#### [WHAT IS NEEDED]
Give the material again, replacing "microphone" with "mic" everywhere and leaving everything else unchanged.

#### [RECORDS SHOWN]
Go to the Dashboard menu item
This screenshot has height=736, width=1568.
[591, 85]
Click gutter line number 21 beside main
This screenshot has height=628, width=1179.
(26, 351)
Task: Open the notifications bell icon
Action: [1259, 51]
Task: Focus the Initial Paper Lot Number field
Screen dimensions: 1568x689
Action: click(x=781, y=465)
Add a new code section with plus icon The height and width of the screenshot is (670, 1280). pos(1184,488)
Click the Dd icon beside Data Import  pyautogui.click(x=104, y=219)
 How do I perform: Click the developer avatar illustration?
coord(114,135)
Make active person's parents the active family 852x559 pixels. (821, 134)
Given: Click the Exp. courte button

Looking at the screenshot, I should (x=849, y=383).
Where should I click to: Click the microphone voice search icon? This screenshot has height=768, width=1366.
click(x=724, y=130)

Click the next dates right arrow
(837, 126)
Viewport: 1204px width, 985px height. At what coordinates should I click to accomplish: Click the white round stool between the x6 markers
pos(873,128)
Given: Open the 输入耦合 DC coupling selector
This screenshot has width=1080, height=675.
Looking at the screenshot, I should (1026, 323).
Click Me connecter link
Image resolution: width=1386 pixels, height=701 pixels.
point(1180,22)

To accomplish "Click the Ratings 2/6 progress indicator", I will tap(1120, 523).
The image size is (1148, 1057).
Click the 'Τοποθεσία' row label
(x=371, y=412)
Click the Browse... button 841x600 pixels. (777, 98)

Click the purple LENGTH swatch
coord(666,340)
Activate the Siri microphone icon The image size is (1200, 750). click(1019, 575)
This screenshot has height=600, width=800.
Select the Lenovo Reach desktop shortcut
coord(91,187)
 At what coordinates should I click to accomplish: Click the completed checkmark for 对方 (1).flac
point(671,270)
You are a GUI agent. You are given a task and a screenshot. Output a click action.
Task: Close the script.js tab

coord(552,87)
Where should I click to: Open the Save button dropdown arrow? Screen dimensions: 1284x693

#### [RESULT FOR THIS EXERCISE]
Go to the Dashboard menu item
This screenshot has height=736, width=1568.
[591, 85]
Click gutter line number 21 beside main
This screenshot has height=628, width=1179.
(26, 351)
Task: Open the notifications bell icon
Action: [1259, 51]
Task: Focus the Initial Paper Lot Number field
Screen dimensions: 1568x689
Action: click(x=781, y=465)
Add a new code section with plus icon The height and width of the screenshot is (670, 1280). pos(1184,488)
Click the Dd icon beside Data Import  pyautogui.click(x=104, y=219)
 How do I perform: Click the developer avatar illustration?
coord(114,135)
Make active person's parents the active family 852x559 pixels. (821, 134)
Given: Click the Exp. courte button

Looking at the screenshot, I should (x=849, y=383).
Where should I click to: Click the mic voice search icon? This screenshot has height=768, width=1366.
click(x=724, y=130)

Click the next dates right arrow
(837, 126)
Viewport: 1204px width, 985px height. At what coordinates should I click to accomplish: Click the white round stool between the x6 markers
pos(873,128)
Given: Open the 输入耦合 DC coupling selector
This screenshot has width=1080, height=675.
Looking at the screenshot, I should (1026, 323).
Click Me connecter link
Image resolution: width=1386 pixels, height=701 pixels.
point(1180,22)

To accomplish "Click the Ratings 2/6 progress indicator", I will tap(1120, 523).
The image size is (1148, 1057).
Click the 'Τοποθεσία' row label
(x=371, y=412)
Click the Browse... button 841x600 pixels. (777, 98)

Click the purple LENGTH swatch
coord(666,340)
Activate the Siri mic icon The image size is (1200, 750). click(1019, 575)
This screenshot has height=600, width=800.
Select the Lenovo Reach desktop shortcut
coord(91,187)
 At what coordinates should I click to accomplish: Click the completed checkmark for 对方 (1).flac
point(671,270)
You are a GUI agent. You are given a task and a screenshot. Output a click action.
Task: Close the script.js tab

coord(552,87)
Where should I click to: Open the Save button dropdown arrow? Screen dimensions: 1284x693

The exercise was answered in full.